- **AIM OF THE TASK**
Copy out, word for word, the part of the mailing-list reply about the grpcomm race condition that begins with "The design is" and ends after "collected bucket along.".

Re: [OMPI devel] race condition in grpcomm/rcd

Ralph Castain Thu, 11 Sep 2014 21:54:56 -0400 (EDT)

The design is supposed to be that each node knows precisely how many daemons 
are involved in each collective, and who is going to talk to them. The 
signature contains the info required to ensure the receiver knows which 
collective this message relates to, and just happens to also allow them to 
lookup the number of daemons involved (the base function takes care of that for 
them).


So there is no need for a "pending" list - if you receive a message about a 
collective you don't yet know about, you just put it on the ongoing collective 
list. You should only receive it if you are going to be involved - i.e., you 
have local procs that are going to participate. So you wait until your local 
procs participate, and then pass your collected bucket along.

- **DATA ROWS**
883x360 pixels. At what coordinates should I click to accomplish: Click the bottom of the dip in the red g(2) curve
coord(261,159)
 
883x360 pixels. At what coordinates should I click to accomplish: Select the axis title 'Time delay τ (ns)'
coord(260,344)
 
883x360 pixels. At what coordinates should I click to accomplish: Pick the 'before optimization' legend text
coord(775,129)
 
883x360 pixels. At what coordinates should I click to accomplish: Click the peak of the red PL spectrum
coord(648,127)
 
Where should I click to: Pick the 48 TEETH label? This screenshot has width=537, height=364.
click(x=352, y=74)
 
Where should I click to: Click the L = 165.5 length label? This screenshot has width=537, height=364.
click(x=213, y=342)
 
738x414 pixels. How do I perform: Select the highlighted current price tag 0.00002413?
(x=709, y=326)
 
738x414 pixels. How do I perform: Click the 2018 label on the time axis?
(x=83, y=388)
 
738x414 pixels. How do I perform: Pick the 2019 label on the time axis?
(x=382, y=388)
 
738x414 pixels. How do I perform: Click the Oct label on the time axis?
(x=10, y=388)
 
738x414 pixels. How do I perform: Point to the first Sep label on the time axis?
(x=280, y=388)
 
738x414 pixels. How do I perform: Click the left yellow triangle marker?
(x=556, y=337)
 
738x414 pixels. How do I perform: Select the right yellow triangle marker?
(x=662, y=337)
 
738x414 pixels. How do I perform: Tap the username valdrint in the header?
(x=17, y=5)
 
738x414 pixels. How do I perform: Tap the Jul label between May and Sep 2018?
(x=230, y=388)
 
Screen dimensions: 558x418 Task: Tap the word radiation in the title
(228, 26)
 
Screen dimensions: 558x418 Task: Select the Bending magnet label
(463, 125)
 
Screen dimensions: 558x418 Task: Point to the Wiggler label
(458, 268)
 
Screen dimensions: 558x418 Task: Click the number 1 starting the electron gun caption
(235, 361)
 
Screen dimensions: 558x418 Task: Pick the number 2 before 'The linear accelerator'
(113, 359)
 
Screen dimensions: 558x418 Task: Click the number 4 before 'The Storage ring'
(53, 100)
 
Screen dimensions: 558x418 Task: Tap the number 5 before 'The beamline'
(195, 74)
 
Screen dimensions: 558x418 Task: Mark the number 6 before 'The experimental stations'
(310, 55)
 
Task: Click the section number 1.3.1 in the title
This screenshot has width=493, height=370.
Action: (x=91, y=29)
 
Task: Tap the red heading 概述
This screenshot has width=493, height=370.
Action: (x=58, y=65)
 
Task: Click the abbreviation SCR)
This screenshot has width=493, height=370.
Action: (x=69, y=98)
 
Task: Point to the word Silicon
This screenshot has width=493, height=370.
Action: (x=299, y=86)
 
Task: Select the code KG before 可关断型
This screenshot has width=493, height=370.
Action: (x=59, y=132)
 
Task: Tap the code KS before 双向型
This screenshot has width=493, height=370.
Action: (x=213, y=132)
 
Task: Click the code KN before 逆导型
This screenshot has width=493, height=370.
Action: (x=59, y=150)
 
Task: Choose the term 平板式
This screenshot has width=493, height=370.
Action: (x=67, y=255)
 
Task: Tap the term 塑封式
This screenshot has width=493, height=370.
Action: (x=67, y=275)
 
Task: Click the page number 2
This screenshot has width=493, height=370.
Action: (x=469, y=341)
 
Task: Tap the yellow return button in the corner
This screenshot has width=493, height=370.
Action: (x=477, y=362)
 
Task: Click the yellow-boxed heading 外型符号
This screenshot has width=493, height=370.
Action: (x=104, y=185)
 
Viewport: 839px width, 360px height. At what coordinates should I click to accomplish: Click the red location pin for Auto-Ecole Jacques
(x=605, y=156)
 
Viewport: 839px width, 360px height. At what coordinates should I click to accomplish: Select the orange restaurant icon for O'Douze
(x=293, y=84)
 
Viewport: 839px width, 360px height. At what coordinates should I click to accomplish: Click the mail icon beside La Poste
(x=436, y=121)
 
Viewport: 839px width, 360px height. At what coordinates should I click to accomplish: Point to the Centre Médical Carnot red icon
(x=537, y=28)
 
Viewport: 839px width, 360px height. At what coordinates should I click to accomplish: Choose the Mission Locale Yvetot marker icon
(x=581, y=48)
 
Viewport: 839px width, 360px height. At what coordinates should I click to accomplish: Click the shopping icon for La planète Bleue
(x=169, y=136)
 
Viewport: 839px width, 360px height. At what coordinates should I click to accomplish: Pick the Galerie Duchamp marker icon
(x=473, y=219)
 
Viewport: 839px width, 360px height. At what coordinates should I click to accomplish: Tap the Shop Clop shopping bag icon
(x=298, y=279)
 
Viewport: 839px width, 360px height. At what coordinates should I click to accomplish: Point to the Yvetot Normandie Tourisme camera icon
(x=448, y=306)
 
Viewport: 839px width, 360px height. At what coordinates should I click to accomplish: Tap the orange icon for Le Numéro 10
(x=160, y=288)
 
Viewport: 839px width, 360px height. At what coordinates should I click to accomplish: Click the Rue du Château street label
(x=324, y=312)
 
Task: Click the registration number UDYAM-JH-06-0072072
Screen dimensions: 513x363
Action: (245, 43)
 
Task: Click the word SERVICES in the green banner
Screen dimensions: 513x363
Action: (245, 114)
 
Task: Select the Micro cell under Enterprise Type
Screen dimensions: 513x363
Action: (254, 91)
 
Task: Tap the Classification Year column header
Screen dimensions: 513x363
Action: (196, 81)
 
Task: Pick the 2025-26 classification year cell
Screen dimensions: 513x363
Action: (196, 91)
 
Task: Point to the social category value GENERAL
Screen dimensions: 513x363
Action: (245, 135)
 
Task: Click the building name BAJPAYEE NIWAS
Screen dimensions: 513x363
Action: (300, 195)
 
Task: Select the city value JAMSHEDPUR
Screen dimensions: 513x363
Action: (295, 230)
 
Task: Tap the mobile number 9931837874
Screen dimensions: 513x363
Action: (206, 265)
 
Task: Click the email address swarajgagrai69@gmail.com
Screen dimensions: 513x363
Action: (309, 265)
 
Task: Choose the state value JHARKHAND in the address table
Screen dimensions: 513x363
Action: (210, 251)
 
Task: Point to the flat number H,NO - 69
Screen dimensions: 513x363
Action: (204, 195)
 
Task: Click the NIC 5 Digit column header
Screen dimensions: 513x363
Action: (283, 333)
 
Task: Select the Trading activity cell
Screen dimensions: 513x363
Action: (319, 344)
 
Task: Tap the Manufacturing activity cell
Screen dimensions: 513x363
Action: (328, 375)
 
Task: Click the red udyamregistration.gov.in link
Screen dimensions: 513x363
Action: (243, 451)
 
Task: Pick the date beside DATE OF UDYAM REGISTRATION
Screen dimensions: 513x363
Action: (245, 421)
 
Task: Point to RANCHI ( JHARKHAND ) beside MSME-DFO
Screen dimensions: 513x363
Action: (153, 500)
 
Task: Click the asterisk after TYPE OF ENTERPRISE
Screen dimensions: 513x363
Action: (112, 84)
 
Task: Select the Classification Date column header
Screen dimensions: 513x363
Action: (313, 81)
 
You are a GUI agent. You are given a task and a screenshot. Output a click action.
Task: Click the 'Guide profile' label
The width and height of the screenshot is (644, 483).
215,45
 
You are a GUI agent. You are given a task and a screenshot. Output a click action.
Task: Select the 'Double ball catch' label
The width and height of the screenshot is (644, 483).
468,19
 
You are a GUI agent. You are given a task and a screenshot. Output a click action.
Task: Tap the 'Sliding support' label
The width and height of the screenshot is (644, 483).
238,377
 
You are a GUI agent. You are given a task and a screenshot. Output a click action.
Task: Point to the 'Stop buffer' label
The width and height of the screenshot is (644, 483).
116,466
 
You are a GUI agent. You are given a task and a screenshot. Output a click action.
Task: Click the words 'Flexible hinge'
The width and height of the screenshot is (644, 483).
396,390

- **THE RESPONSE**
The design is supposed to be that each node knows precisely how many daemons 
are involved in each collective, and who is going to talk to them. The 
signature contains the info required to ensure the receiver knows which 
collective this message relates to, and just happens to also allow them to 
lookup the number of daemons involved (the base function takes care of that for 
them).


So there is no need for a "pending" list - if you receive a message about a 
collective you don't yet know about, you just put it on the ongoing collective 
list. You should only receive it if you are going to be involved - i.e., you 
have local procs that are going to participate. So you wait until your local 
procs participate, and then pass your collected bucket along.